Along with the extension of this voluntary compliance program is a new tone from the DoJ’s political leadership.

“The Criminal Division’s aims are not to prosecute every company we can, nor to break our own records for the largest fines or longest prison sentences,” Trevor N. McFadden, deputy attorney general, recently told a gathering of corporate compliance officers. “Our goal is for companies and individuals to voluntarily comply with the law.”

As the government finds a more fruitful approach in cooperation, international NGOs also have reason to help corporations up their game. The International Monetary Fund estimates that bribery annually costs the global economy $1.5 trillion to $2 trillion in growth. This happens because bribery distorts prices, results in poor-quality service, harms honest competitors, and weakens the rule of law. It is often the world’s poor who lose the most from bribery’s secondary effects.

As government devises cooperative programs, global NGOs are stepping up to promote compliance. For example, the World Economic Forum’s Partnership Against Corruption Initiative developed principles and shares best practices to help businesses “design corruption out of the system.”

Or consider the International Organization for Standardization (ISO), which represents the standards bodies of 163 countries. In 2016, this NGO announced the creation of an anti-bribery management system standard.

Despite the unwieldy name of ISO 37001, this resource helps organizations—regardless of size or structure—to start, maintain, review, and continuously improve an anti-bribery program.  It is designed to complement existing management systems, and enables organizations (or parts of organizations) to voluntarily pursue certification by an independent, and if desired—accredited, third party.

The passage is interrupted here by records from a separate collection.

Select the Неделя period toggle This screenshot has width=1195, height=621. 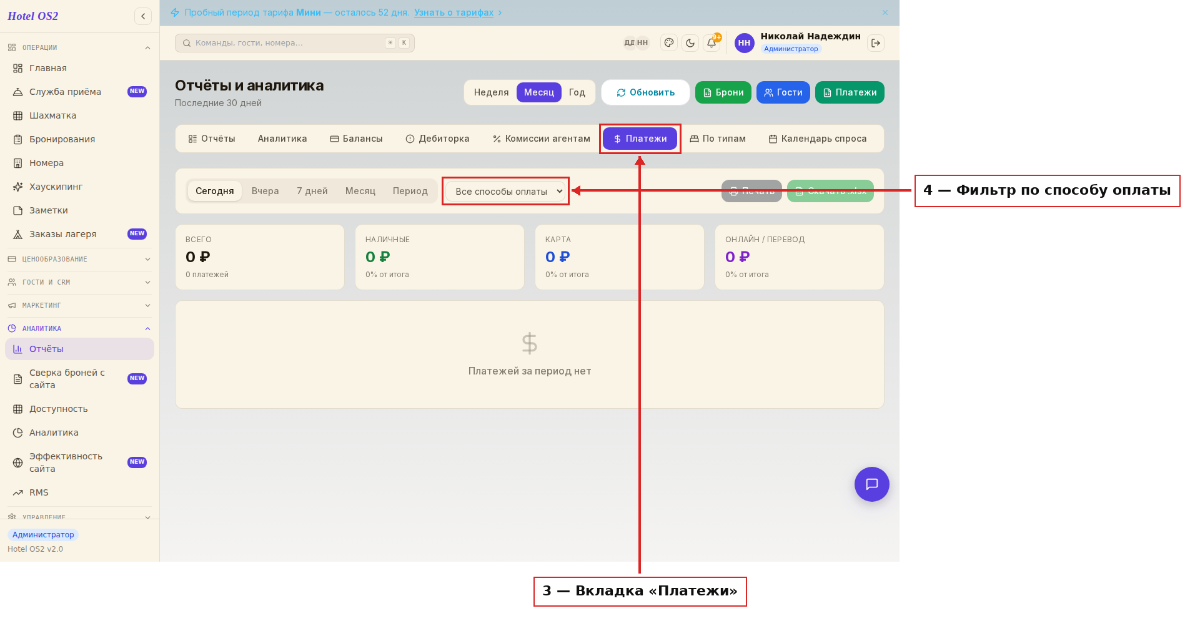click(x=491, y=92)
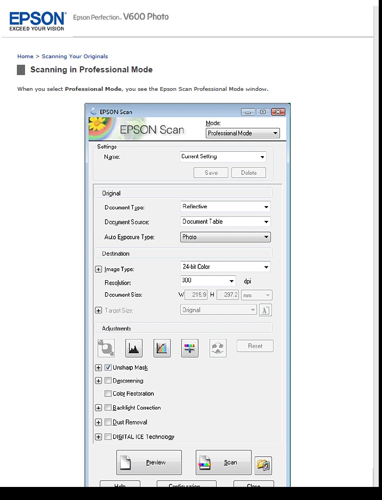Click the Home breadcrumb link
Screen dimensions: 382x500
[25, 57]
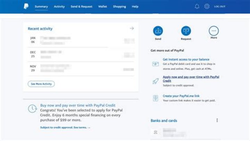Open the More actions circle icon
Screen dimensions: 250x141
pos(214,30)
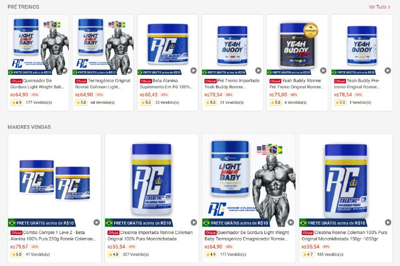Open Yeah Buddy Pre-treino Original listing rated 3.0

click(357, 84)
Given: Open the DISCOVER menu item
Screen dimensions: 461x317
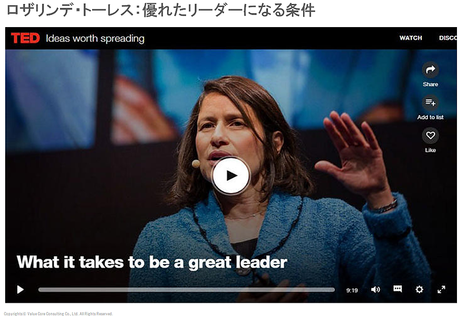Looking at the screenshot, I should coord(448,38).
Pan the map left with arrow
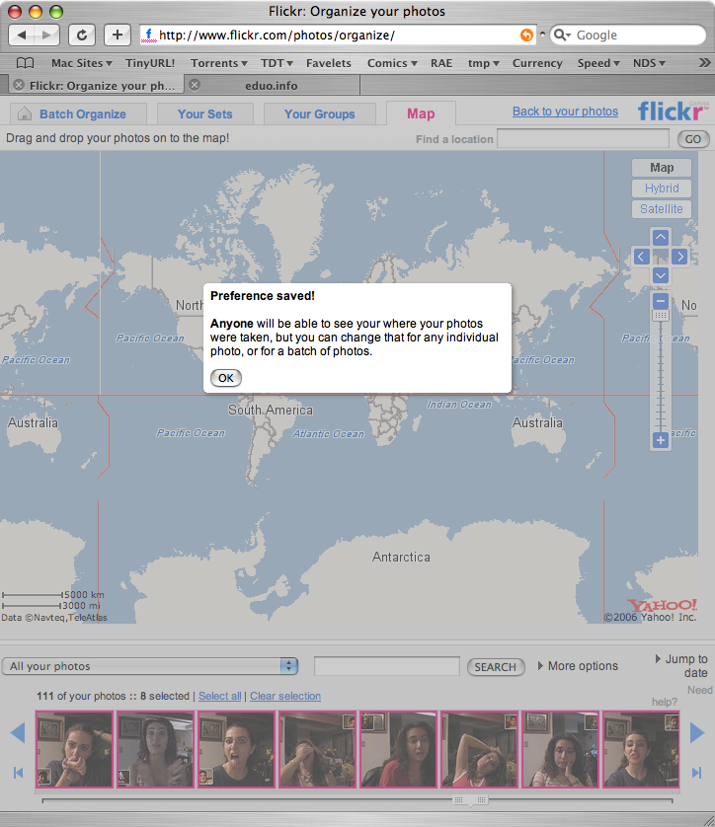 641,257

By leveraging an existing compliance and ethics or anti-corruption program, ISO 37001 can also reduce compliance costs and help corporations create an affirmative culture where employees can take the lead, rather than merely avoid punitive rules. Microsoft is leading the way in the corporate world. It recently announced an intention to seek ISO 37001 certification, while nations such as Singapore, the Philippines, and Peru have announced adoption of ISO 37001.

The move toward compliance programs by businesses and NGOs, coupled with a new willingness by the federal government to help companies achieve the goal of being on the right side of the law, may signal a new opportunity for a Golden Age of compliance. Managing FCPA risks will always be difficult and tricky, but if we can put aside the “gotcha” mentality of opaque rules of enforcement coupled with massive fines and penalties, the result will be better compliance for all. And that will be good for all parties involved.